» **Work task**: No pictures belong in the copy. Retype exactly, and only, the stretch of lines below from the one with "The height and" through the one with "the New blank".

» **Source material**:
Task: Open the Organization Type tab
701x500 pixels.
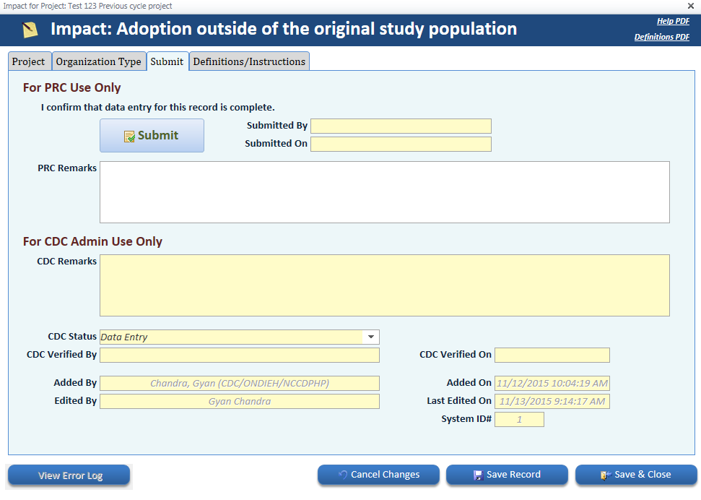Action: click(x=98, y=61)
--
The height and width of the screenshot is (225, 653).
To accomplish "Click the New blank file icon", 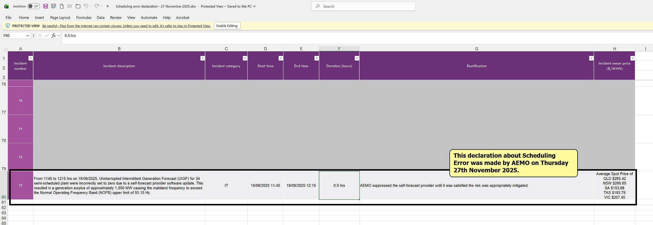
...
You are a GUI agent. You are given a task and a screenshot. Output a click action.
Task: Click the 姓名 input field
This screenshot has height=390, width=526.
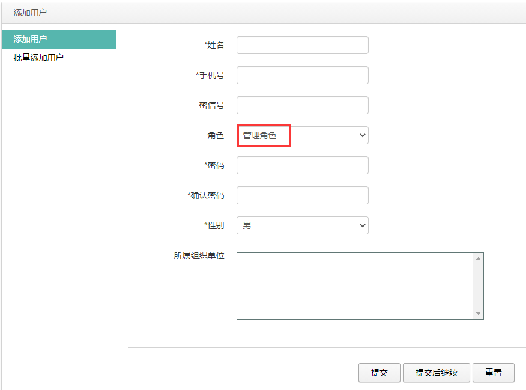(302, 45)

» **Answer box**:
The height and width of the screenshot is (225, 653).
To accomplish "Click the New blank file icon", 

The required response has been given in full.